Super-resolution T1 mapping with integrated motion compensation in a joint maximum likelihood framework

Publication Type:

Conference Abstract


36th Annual Scientific Meeting of the European Society for Magnetic Resonance in Medicine & Biology (ESMRMB), Rotterdam, The Netherlands, Magn Reson Mater Phy, Volume 32 (Suppl. 1), Number S14.05 (2019)

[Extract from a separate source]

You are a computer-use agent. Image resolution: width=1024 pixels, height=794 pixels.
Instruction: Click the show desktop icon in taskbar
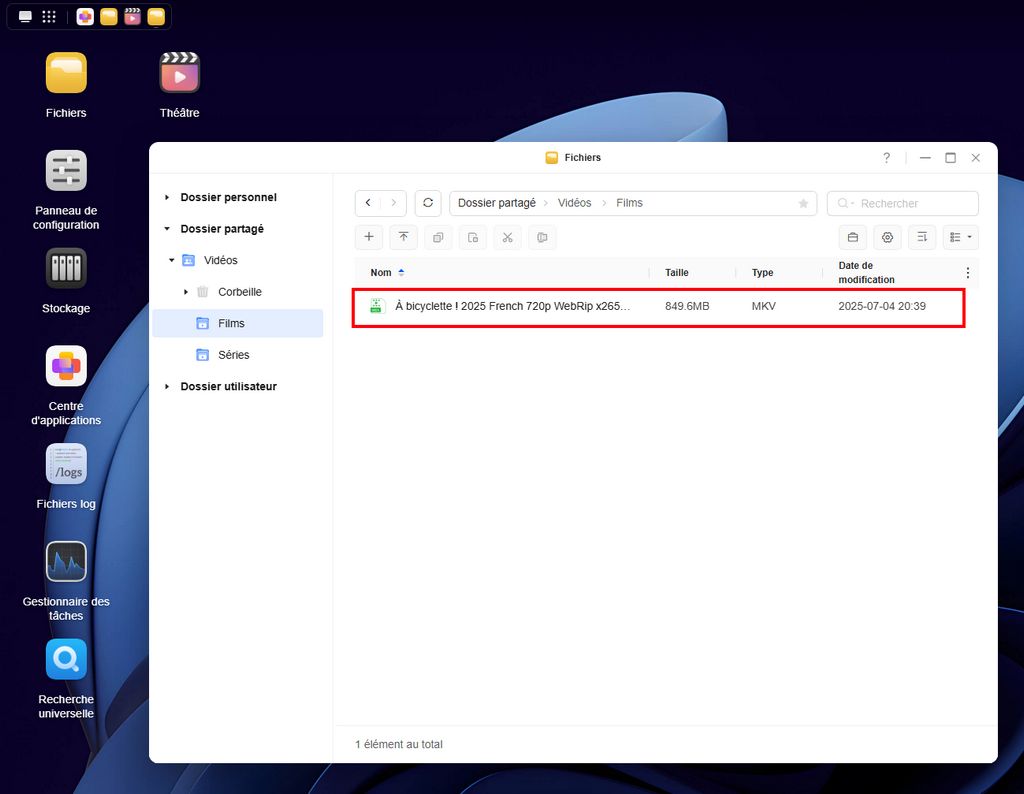(x=25, y=17)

To date, 3D high resolution (HR) quantitative T1 mapping is not feasible in clinical practice due to prohibitively long acquisition times. Recent work has shown that super-resolution reconstruction (SRR), in which a 3D HR T1 map is directly estimated from a set of low through-plane resolution (LR) multi-slice (ms) T1-weighted (T1w) images with different slice orientations, can improve the trade-off between SNR, spatial resolution, and acquisition time. In that work, however, inter-image motion compensation for SRR is performed in a preprocessing step in which the transformation parameters of each LR image are updated after image registration. As a result, potential registration errors might propagate in the T1 estimation as no feedback mechanism is in place. Moreover, due to missing subvoxel accuracy no HR information is readily available during preprocessing. In the current work, we explore the potential of an improved SRR T1 mapping method that aims at more accurate T1 maps by combining T1 and motion estimation in a joint Maximum Likelihood estimation (jMLE) framework.